O PNCT não elimina a responsabilidade do contribuinte.

Uma empresa que não ajustar seus sistemas pode gerar divergências entre documentos fiscais, escrituração e informações disponíveis para a administração tributária.

Dependendo da situação, isso pode resultar em intimações, necessidade de correção, autuações ou outras consequências previstas na legislação.

Para determinadas situações de 2026, entretanto, a legislação criou o mecanismo de regularização em até 60 dias após a intimação, conforme as condições estabelecidas no artigo 348 da Lei Complementar nº 214/2025.

A existência desse mecanismo reforça o caráter de adaptação da primeira etapa da Reforma Tributária, mas não elimina a necessidade de cumprimento das obrigações.

Conclusão

O Programa Nacional de Conformidade Tributária cria um ambiente de adaptação para empresas que estão ajustando seus processos às novas exigências do IBS e da CBS.

A principal mudança está na combinação de monitoramento, orientação e mecanismos de autorregularização. Para determinadas situações previstas na legislação, o contribuinte poderá corrigir a irregularidade dentro do prazo estabelecido e obter o tratamento previsto para aquela situação.
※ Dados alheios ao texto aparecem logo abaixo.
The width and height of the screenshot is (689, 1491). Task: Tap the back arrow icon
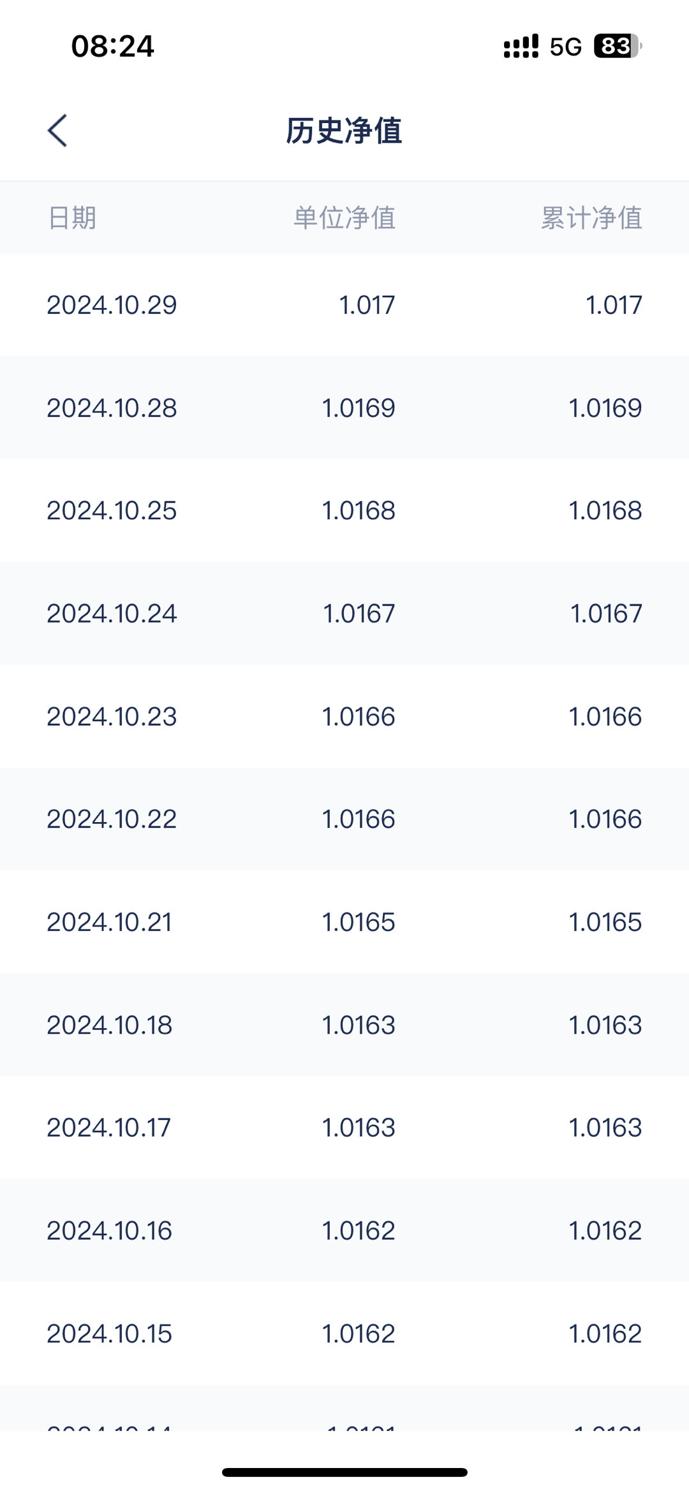57,131
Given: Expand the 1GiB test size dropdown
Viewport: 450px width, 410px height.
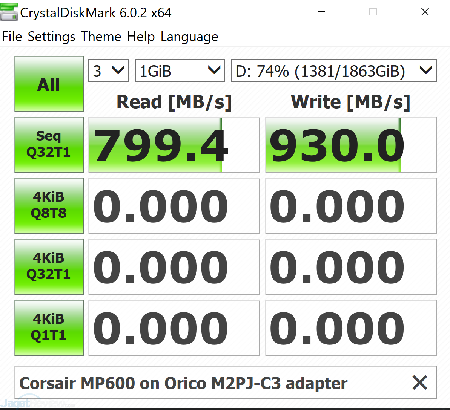Looking at the screenshot, I should pyautogui.click(x=180, y=70).
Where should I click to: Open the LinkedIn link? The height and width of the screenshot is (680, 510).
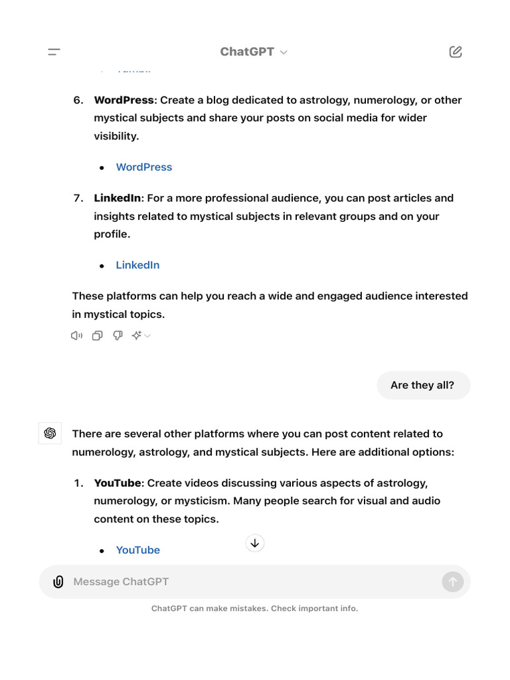pyautogui.click(x=137, y=265)
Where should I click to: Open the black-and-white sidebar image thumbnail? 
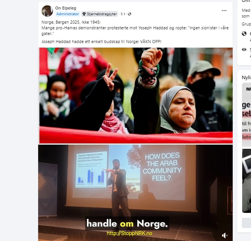click(x=246, y=181)
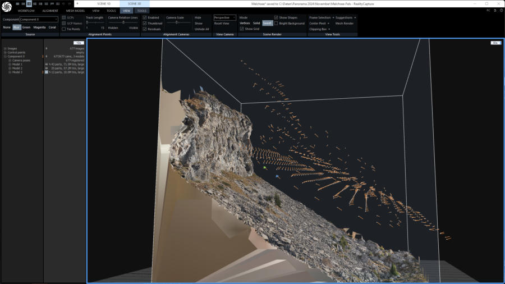Enable the Bright Background checkbox
Image resolution: width=505 pixels, height=284 pixels.
click(x=277, y=23)
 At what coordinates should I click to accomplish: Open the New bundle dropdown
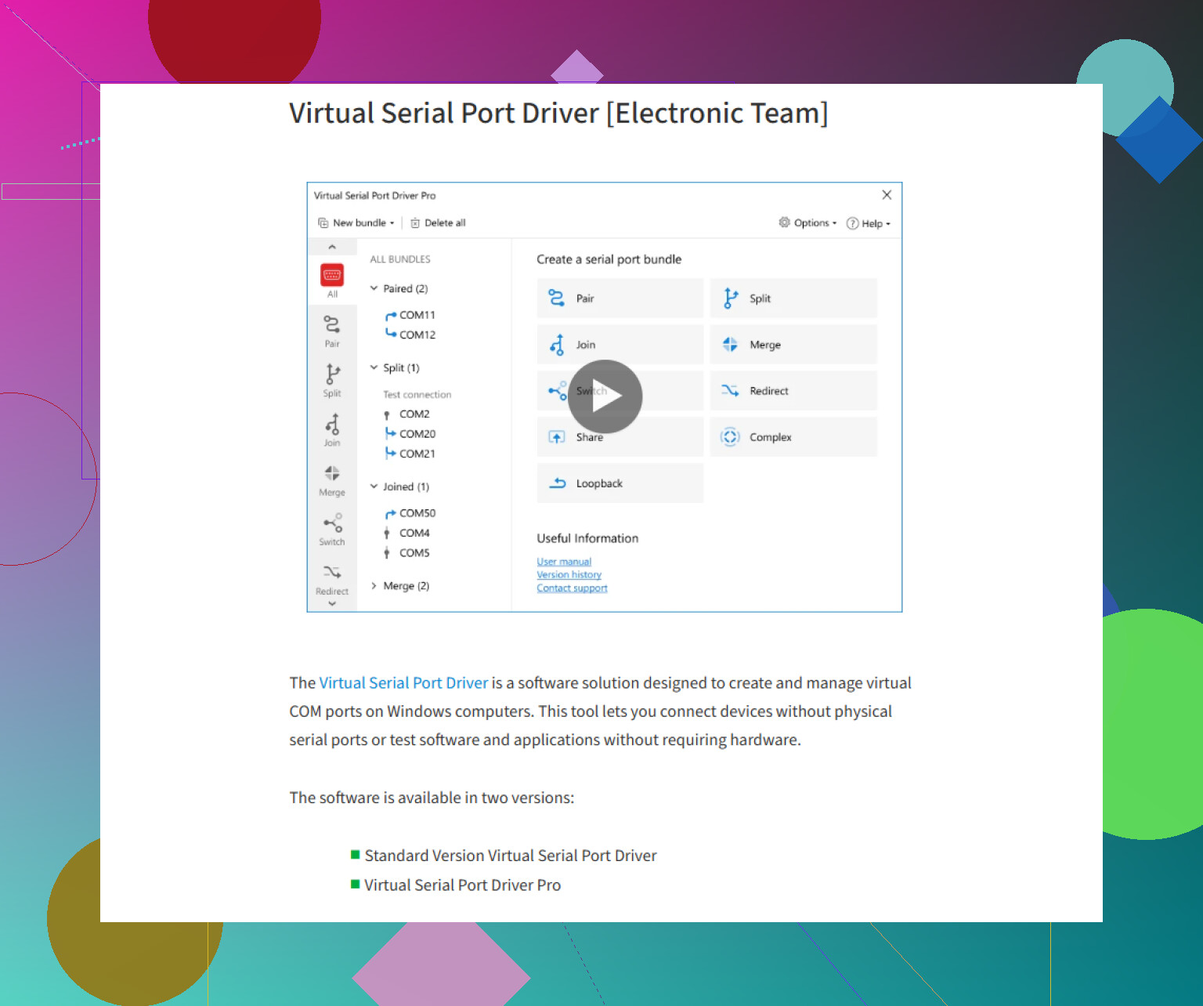356,223
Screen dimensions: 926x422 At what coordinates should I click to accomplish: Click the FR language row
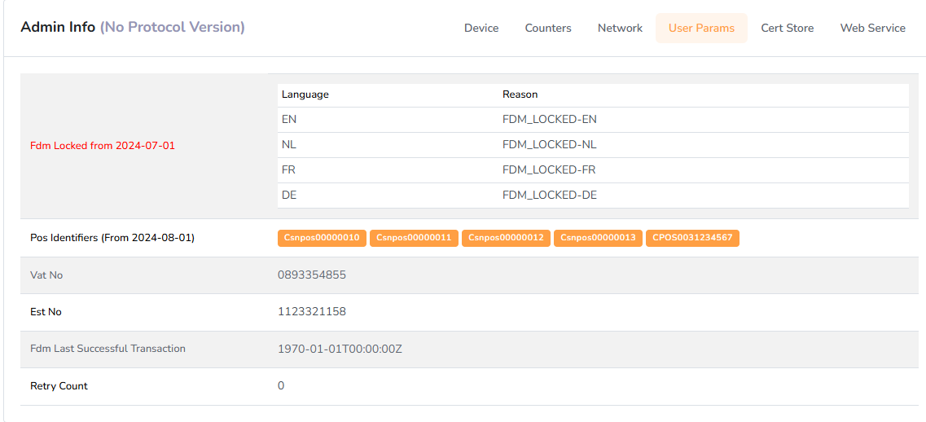tap(290, 170)
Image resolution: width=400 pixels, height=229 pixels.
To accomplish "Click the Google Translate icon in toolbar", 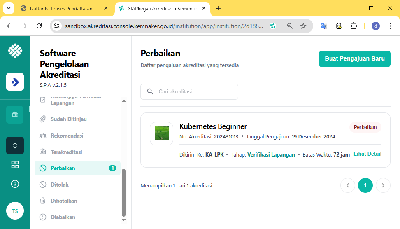I will tap(324, 26).
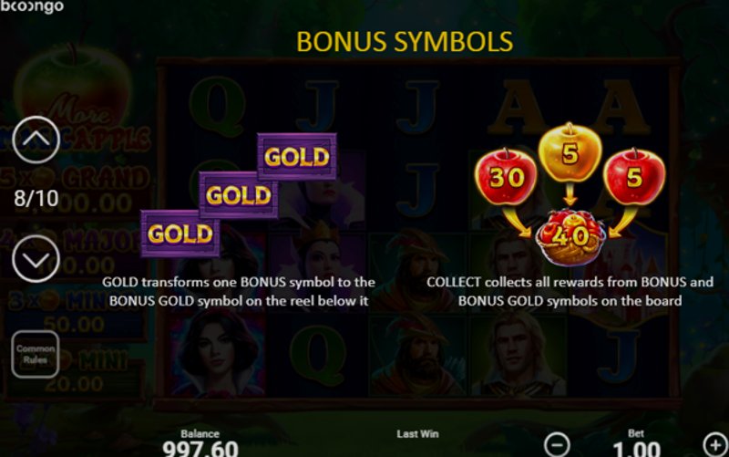This screenshot has width=729, height=457.
Task: Click the middle GOLD sign symbol
Action: (238, 195)
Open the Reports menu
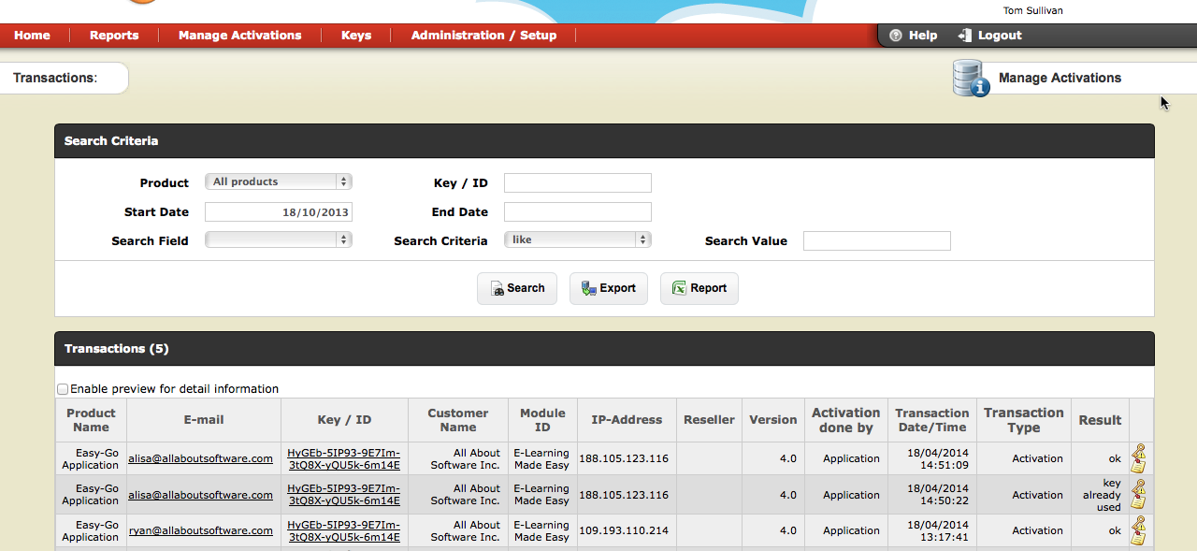 pos(114,36)
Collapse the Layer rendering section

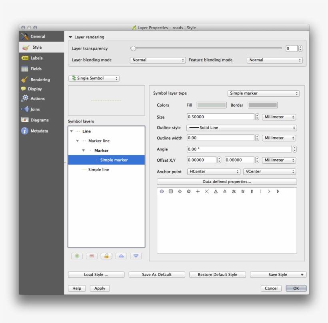coord(71,37)
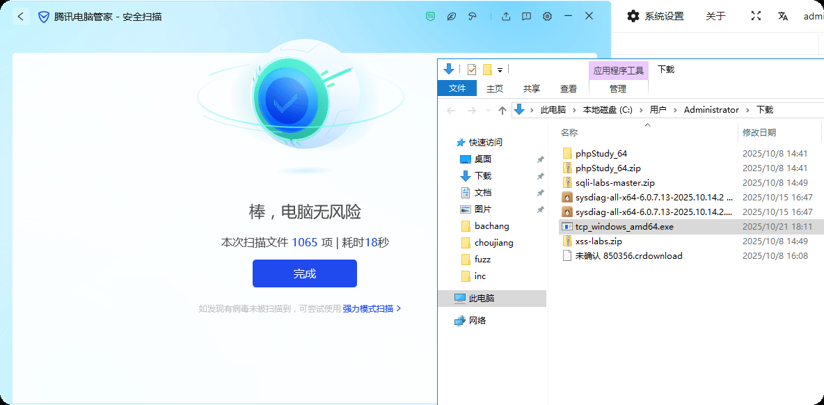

O ponto central para as empresas, porém, é não esperar que uma inconsistência seja identificada pelo Fisco para começar a agir.

Revisar cadastros, testar sistemas, conferir documentos fiscais e acompanhar as comunicações da Receita Federal e do CGIBS são medidas que podem reduzir riscos durante a transição.

Em 2026, a adaptação deve ser encarada como uma etapa de preparação. Empresas que estruturarem seus processos desde agora terão melhores condições para acompanhar a implantação do novo modelo tributário nos próximos anos.